Purpose and Limitations: What you Need to Know Before Giving Advice at the Gym

As a general rule of thumb, I have a strict rule about offering advice at the gym. Before offering any type of training tips, there are two questions you need to ask the person before imparting your divine wisdom:

1. What are you training for? (i.e. appearance, rehab, lose weight, gain weight, specific activity, hobby, competition, etc.)

2. What are your limitations? (i.e. medical, physical, mental, scheduling, etc.)

Allow me to elaborate on each of these with two short anecdotes.

The Airborne Sit-up
I'm a United States Marine -- and proud of it.
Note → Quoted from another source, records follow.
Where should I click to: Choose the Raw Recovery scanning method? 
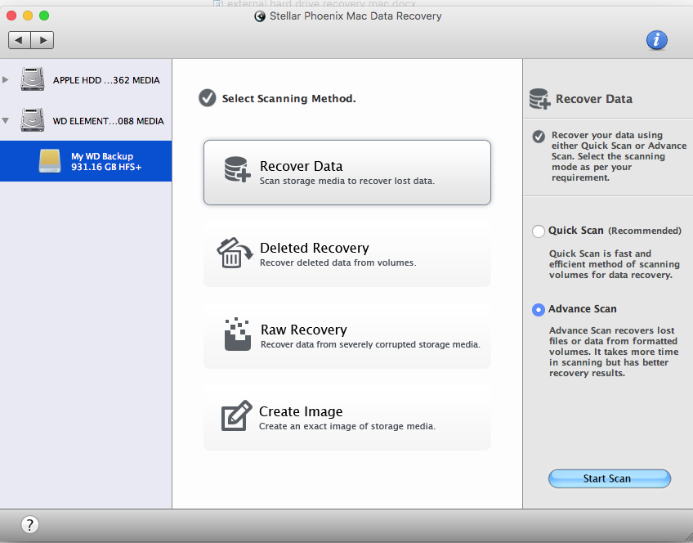point(347,335)
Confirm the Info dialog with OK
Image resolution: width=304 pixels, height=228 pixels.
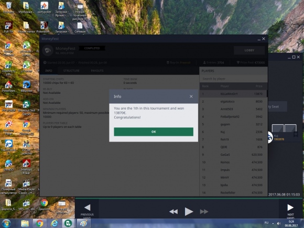pyautogui.click(x=154, y=132)
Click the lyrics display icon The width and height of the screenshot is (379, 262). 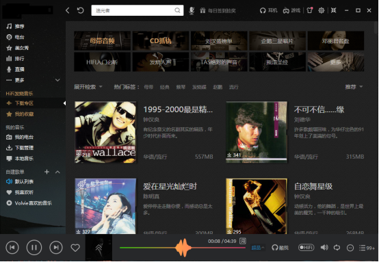[x=243, y=241]
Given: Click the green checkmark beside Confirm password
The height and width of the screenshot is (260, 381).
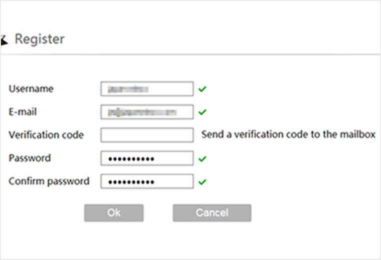Looking at the screenshot, I should click(202, 182).
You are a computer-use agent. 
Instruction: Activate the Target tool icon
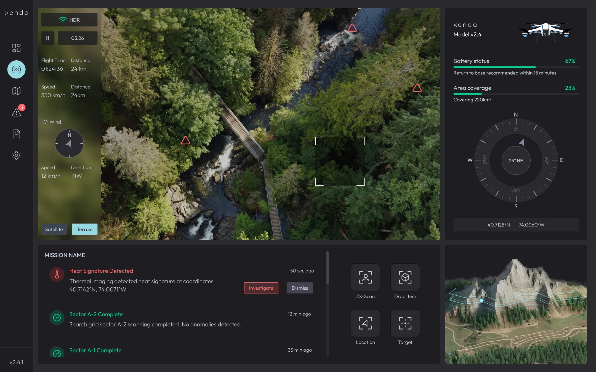tap(405, 323)
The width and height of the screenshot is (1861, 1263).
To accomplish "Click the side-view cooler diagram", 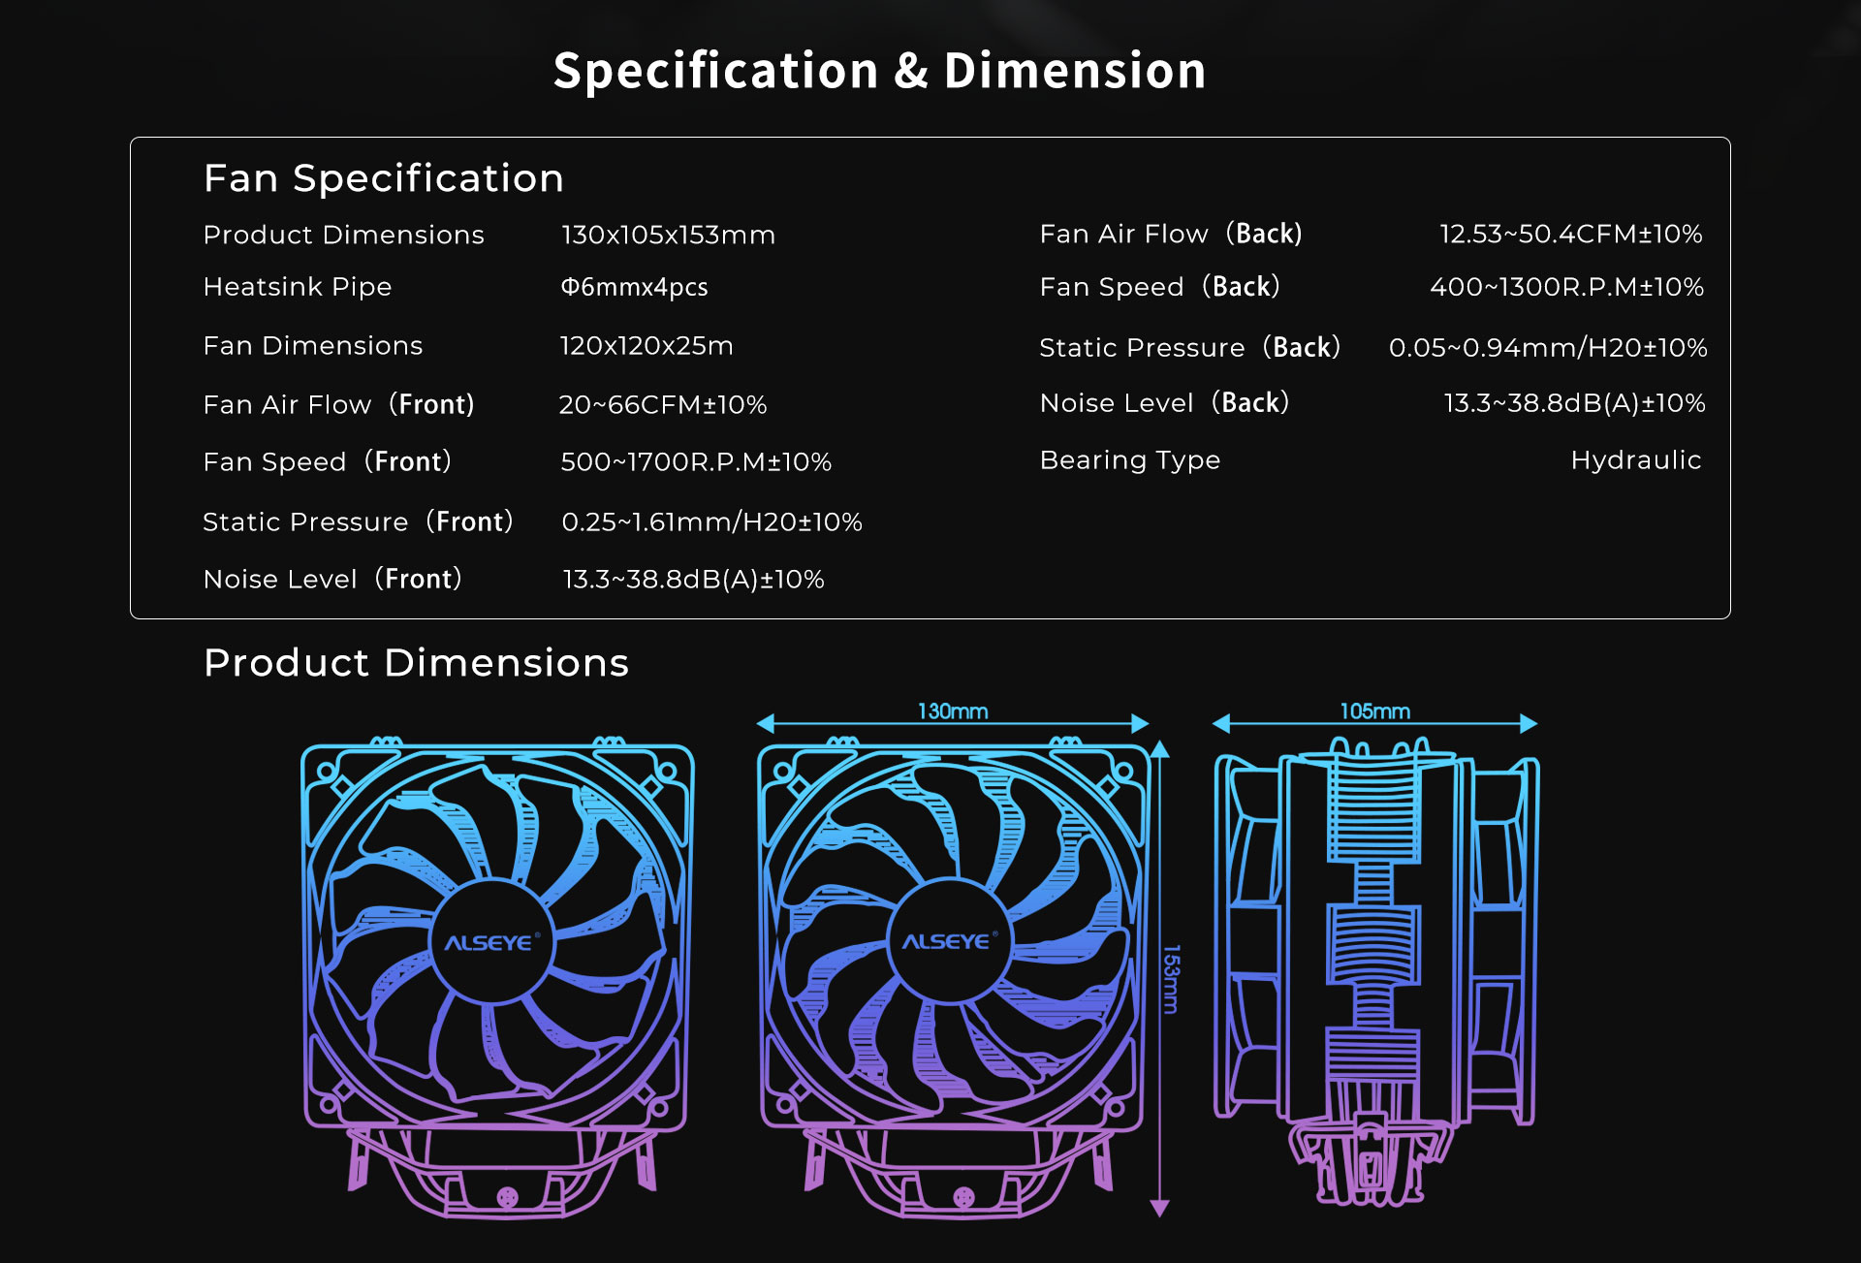I will tap(1375, 969).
But in order to become a parachutist, I had to attend the U.S. Army Airborne School at Fort Benning, Georgia. And needless to say, Marines and soldiers do things a bit differently.

In order to pass the airborne physical fitness test, I had to train to do sit-ups like the Army does sit-ups. Makes sense, right?

As Marines, we do crunches. But the Army does old school, hand-behind-your-head sit-ups. They may not be the best kind of sit-up, but if that's what I have to do, so be it.

It doesn't make much sense to critique my ugly Army sit-ups without knowing exactly what I'm training for, does it? How does giving advice on the superiority of crunches over full-blown, neck-wrenching, back-bending sit-ups help me without knowing why I'm doing them?

Answer: it doesn't.

The Shoulder Injury
I grew up in the Midwest and wrestled for a high school in Minnesota -- home to one of the nation's greatest collegiate wrestling teams, the Minnesota Gophers.

During a varsity tournament match my junior year, my opponent (seeded 1st in the tournament, I was seeded 2nd) obtained an illegal hold of my head and snapped my neck to the side -- inflicting paralysis and nerve root damage in my left shoulder (C5).

Long story short, my season was over, but I learned to compensate and found a way to wrestle my senior year (with personal coaching from Jim Mastro, recipient of the National Wrestling Hall of Fame Medal of Courage).

It took years for my shoulder to fully recover, but in the interim, I was able to perform a modified shoulder press and some other strange looking shoulder exercises.

It wouldn't have made much sense to give me shoulder exercise advice without knowing the extent of my limitations, would it?

Now, I'm not trying to be a complete jerk on the subject. It could very well be that you see a gym newbie doing sit-ups or shoulder presses all wrong, and wish to be a gentleman (or lady) and offer a little innocent advice. It could very well be that someone is simply doing an exercise wrong and needs to be corrected.

I'm not saying don't give advice.

My point is that you should at least discover the purpose behind that person's training, and any limitations they may have. Even when folks come to me with a specific question, I respond first with those two questions.

1. What are you training for?
2. What are your limitations?

After obtaining the answers, I fully believe much more proper advice can be given.